**THE TASK**
The whole of the data is to be returned without a single change.

**Saved data entries**
Start of Block
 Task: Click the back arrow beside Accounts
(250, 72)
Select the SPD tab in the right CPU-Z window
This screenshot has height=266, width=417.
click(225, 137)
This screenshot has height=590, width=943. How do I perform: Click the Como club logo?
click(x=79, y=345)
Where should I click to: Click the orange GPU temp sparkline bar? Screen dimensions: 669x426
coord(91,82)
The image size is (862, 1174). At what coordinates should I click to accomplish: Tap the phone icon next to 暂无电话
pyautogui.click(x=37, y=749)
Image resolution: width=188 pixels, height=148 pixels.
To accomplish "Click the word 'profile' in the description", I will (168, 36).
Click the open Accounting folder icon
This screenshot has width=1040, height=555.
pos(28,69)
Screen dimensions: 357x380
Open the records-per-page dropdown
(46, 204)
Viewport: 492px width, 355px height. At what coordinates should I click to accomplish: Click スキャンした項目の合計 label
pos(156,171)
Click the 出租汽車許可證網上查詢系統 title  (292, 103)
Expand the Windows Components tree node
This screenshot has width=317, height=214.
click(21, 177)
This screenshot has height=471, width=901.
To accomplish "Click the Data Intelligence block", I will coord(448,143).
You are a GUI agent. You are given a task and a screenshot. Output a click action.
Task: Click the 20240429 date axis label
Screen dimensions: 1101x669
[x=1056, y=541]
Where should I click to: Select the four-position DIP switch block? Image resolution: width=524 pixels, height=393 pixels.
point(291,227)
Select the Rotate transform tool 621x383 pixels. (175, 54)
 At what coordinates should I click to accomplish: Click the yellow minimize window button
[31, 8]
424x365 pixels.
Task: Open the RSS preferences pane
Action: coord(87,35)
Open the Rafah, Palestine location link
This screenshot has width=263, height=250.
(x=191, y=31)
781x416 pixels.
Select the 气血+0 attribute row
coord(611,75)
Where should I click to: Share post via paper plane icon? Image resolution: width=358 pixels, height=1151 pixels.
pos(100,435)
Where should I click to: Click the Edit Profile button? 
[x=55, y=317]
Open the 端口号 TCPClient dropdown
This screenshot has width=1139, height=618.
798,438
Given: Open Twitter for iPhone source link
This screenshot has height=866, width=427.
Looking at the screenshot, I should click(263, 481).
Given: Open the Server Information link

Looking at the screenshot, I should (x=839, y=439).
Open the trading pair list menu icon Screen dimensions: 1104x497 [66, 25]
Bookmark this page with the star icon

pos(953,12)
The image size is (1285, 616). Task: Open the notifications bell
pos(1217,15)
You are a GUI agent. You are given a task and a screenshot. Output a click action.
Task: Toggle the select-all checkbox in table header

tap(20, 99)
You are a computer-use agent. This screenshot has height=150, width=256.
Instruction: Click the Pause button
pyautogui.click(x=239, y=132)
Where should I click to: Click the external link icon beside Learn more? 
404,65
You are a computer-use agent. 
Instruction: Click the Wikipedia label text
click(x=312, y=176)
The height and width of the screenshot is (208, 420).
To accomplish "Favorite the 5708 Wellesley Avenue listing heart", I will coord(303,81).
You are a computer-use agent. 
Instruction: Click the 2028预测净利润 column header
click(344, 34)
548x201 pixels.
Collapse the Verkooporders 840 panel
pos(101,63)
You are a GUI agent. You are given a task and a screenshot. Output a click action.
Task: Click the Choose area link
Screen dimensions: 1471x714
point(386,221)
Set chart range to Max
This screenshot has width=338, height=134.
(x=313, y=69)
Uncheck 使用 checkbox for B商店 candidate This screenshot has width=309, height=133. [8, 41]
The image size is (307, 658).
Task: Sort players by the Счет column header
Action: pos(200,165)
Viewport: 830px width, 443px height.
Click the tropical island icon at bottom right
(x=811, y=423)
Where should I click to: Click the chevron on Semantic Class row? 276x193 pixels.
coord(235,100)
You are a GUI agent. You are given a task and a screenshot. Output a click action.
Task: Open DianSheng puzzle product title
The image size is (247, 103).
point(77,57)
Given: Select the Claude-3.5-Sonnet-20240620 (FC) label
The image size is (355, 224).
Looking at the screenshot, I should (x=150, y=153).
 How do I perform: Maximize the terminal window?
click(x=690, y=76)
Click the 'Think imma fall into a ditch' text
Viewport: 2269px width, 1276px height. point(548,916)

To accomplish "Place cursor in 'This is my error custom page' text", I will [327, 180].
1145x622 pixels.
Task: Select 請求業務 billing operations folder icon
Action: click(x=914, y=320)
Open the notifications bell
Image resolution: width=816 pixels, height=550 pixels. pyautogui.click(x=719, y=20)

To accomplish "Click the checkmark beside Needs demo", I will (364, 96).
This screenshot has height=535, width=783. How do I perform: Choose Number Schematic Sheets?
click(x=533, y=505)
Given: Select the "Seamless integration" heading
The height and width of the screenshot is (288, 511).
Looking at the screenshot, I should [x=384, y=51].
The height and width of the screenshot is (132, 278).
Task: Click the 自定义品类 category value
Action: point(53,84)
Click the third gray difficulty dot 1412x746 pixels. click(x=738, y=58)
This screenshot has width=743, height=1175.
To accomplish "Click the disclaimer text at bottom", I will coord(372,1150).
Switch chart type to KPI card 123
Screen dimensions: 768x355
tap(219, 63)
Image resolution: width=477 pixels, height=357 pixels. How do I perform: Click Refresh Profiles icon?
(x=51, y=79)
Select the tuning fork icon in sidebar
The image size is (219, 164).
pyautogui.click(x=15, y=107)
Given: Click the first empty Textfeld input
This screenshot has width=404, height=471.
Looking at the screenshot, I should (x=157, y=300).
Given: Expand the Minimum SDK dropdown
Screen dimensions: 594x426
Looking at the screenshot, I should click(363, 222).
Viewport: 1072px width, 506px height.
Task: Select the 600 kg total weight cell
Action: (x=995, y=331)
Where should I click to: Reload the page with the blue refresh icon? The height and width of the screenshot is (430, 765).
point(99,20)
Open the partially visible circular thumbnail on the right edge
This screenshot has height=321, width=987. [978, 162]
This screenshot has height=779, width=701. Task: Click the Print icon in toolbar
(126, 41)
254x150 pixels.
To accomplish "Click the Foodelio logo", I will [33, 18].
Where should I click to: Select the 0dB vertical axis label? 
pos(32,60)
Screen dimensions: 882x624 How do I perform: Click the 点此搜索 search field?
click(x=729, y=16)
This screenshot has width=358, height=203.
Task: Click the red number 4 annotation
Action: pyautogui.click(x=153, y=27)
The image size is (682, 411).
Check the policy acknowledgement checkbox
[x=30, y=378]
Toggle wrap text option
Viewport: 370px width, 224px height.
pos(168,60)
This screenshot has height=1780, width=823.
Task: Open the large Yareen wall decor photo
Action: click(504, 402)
End of Block
**ANSWER SPACE**
 Task: Click the back arrow beside Accounts
(250, 72)
Select the SPD tab in the right CPU-Z window
This screenshot has height=266, width=417.
click(225, 137)
This screenshot has height=590, width=943. How do I perform: Click the Como club logo?
click(x=79, y=345)
Where should I click to: Click the orange GPU temp sparkline bar? Screen dimensions: 669x426
coord(91,82)
The image size is (862, 1174). At what coordinates should I click to accomplish: Tap the phone icon next to 暂无电话
pyautogui.click(x=37, y=749)
Image resolution: width=188 pixels, height=148 pixels.
To accomplish "Click the word 'profile' in the description", I will (168, 36).
Click the open Accounting folder icon
This screenshot has width=1040, height=555.
pos(28,69)
Screen dimensions: 357x380
Open the records-per-page dropdown
(46, 204)
Viewport: 492px width, 355px height. At what coordinates should I click to accomplish: Click スキャンした項目の合計 label
pos(156,171)
Click the 出租汽車許可證網上查詢系統 title  (292, 103)
Expand the Windows Components tree node
This screenshot has width=317, height=214.
click(21, 177)
This screenshot has height=471, width=901.
To accomplish "Click the Data Intelligence block", I will coord(448,143).
You are a GUI agent. You are given a task and a screenshot. Output a click action.
Task: Click the 20240429 date axis label
Screen dimensions: 1101x669
[x=1056, y=541]
Where should I click to: Select the four-position DIP switch block? Image resolution: width=524 pixels, height=393 pixels.
point(291,227)
Select the Rotate transform tool 621x383 pixels. (175, 54)
 At what coordinates should I click to accomplish: Click the yellow minimize window button
[31, 8]
424x365 pixels.
Task: Open the RSS preferences pane
Action: coord(87,35)
Open the Rafah, Palestine location link
This screenshot has width=263, height=250.
(x=191, y=31)
781x416 pixels.
Select the 气血+0 attribute row
coord(611,75)
Where should I click to: Share post via paper plane icon? Image resolution: width=358 pixels, height=1151 pixels.
pos(100,435)
Where should I click to: Click the Edit Profile button? 
[x=55, y=317]
Open the 端口号 TCPClient dropdown
This screenshot has width=1139, height=618.
798,438
Given: Open Twitter for iPhone source link
This screenshot has height=866, width=427.
Looking at the screenshot, I should click(263, 481).
Given: Open the Server Information link

Looking at the screenshot, I should (x=839, y=439).
Open the trading pair list menu icon Screen dimensions: 1104x497 [66, 25]
Bookmark this page with the star icon

pos(953,12)
The image size is (1285, 616). Task: Open the notifications bell
pos(1217,15)
You are a GUI agent. You are given a task and a screenshot. Output a click action.
Task: Toggle the select-all checkbox in table header

tap(20, 99)
You are a computer-use agent. This screenshot has height=150, width=256.
Instruction: Click the Pause button
pyautogui.click(x=239, y=132)
Where should I click to: Click the external link icon beside Learn more? 
404,65
You are a computer-use agent. 
Instruction: Click the Wikipedia label text
click(x=312, y=176)
The height and width of the screenshot is (208, 420).
To accomplish "Favorite the 5708 Wellesley Avenue listing heart", I will coord(303,81).
You are a computer-use agent. 
Instruction: Click the 2028预测净利润 column header
click(344, 34)
548x201 pixels.
Collapse the Verkooporders 840 panel
pos(101,63)
You are a GUI agent. You are given a task and a screenshot. Output a click action.
Task: Click the Choose area link
Screen dimensions: 1471x714
point(386,221)
Set chart range to Max
This screenshot has width=338, height=134.
(x=313, y=69)
Uncheck 使用 checkbox for B商店 candidate This screenshot has width=309, height=133. [8, 41]
The image size is (307, 658).
Task: Sort players by the Счет column header
Action: pos(200,165)
Viewport: 830px width, 443px height.
Click the tropical island icon at bottom right
(x=811, y=423)
Where should I click to: Click the chevron on Semantic Class row? 276x193 pixels.
coord(235,100)
You are a GUI agent. You are given a task and a screenshot. Output a click action.
Task: Open DianSheng puzzle product title
The image size is (247, 103).
point(77,57)
Given: Select the Claude-3.5-Sonnet-20240620 (FC) label
The image size is (355, 224).
Looking at the screenshot, I should (x=150, y=153).
 How do I perform: Maximize the terminal window?
click(x=690, y=76)
Click the 'Think imma fall into a ditch' text
Viewport: 2269px width, 1276px height. point(548,916)

To accomplish "Place cursor in 'This is my error custom page' text", I will [327, 180].
1145x622 pixels.
Task: Select 請求業務 billing operations folder icon
Action: click(x=914, y=320)
Open the notifications bell
Image resolution: width=816 pixels, height=550 pixels. pyautogui.click(x=719, y=20)

To accomplish "Click the checkmark beside Needs demo", I will (364, 96).
This screenshot has height=535, width=783. How do I perform: Choose Number Schematic Sheets?
click(x=533, y=505)
Given: Select the "Seamless integration" heading
The height and width of the screenshot is (288, 511).
Looking at the screenshot, I should [x=384, y=51].
The height and width of the screenshot is (132, 278).
Task: Click the 自定义品类 category value
Action: point(53,84)
Click the third gray difficulty dot 1412x746 pixels. click(x=738, y=58)
This screenshot has width=743, height=1175.
To accomplish "Click the disclaimer text at bottom", I will coord(372,1150).
Switch chart type to KPI card 123
Screen dimensions: 768x355
tap(219, 63)
Image resolution: width=477 pixels, height=357 pixels. How do I perform: Click Refresh Profiles icon?
(x=51, y=79)
Select the tuning fork icon in sidebar
The image size is (219, 164).
pyautogui.click(x=15, y=107)
Given: Click the first empty Textfeld input
This screenshot has width=404, height=471.
Looking at the screenshot, I should (x=157, y=300).
Given: Expand the Minimum SDK dropdown
Screen dimensions: 594x426
Looking at the screenshot, I should click(363, 222).
Viewport: 1072px width, 506px height.
Task: Select the 600 kg total weight cell
Action: (x=995, y=331)
Where should I click to: Reload the page with the blue refresh icon? The height and width of the screenshot is (430, 765).
point(99,20)
Open the partially visible circular thumbnail on the right edge
This screenshot has height=321, width=987. [978, 162]
This screenshot has height=779, width=701. Task: Click the Print icon in toolbar
(126, 41)
254x150 pixels.
To accomplish "Click the Foodelio logo", I will [33, 18].
Where should I click to: Select the 0dB vertical axis label? 
pos(32,60)
Screen dimensions: 882x624 How do I perform: Click the 点此搜索 search field?
click(x=729, y=16)
This screenshot has width=358, height=203.
Task: Click the red number 4 annotation
Action: pyautogui.click(x=153, y=27)
The image size is (682, 411).
Check the policy acknowledgement checkbox
[x=30, y=378]
Toggle wrap text option
Viewport: 370px width, 224px height.
pos(168,60)
This screenshot has height=1780, width=823.
Task: Open the large Yareen wall decor photo
Action: click(504, 402)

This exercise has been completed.